Top of Material to process

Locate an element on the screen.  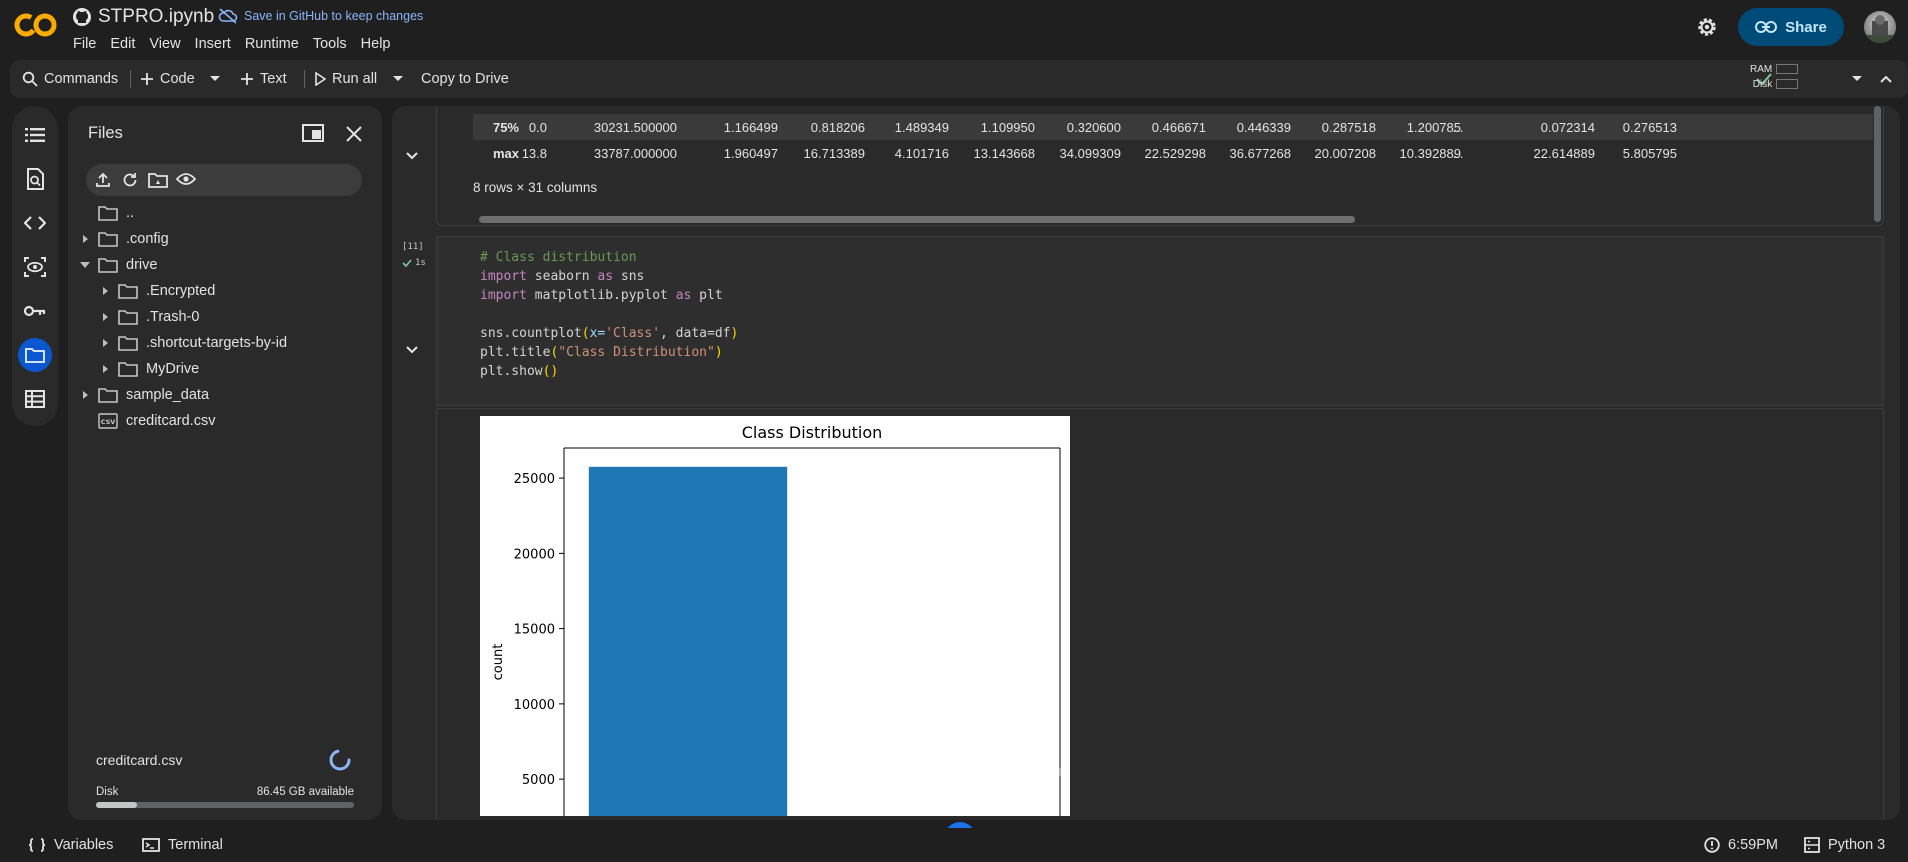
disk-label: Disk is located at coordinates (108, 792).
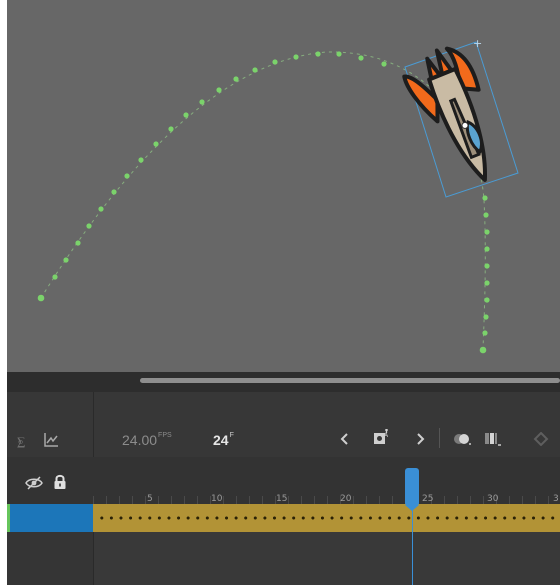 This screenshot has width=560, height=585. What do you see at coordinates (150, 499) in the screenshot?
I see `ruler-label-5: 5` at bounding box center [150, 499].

Bottom of Material to process
Top of Material to process

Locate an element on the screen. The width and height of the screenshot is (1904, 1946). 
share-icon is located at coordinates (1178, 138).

Bottom of Material to process

Your instructions: Copy the entries again word for word, beginning at the line that contains "Locate an element on the screen. The" and ending after the line that contains "share-icon is located".

Solution for this exercise:
Locate an element on the screen. The width and height of the screenshot is (1904, 1946). 
share-icon is located at coordinates (1178, 138).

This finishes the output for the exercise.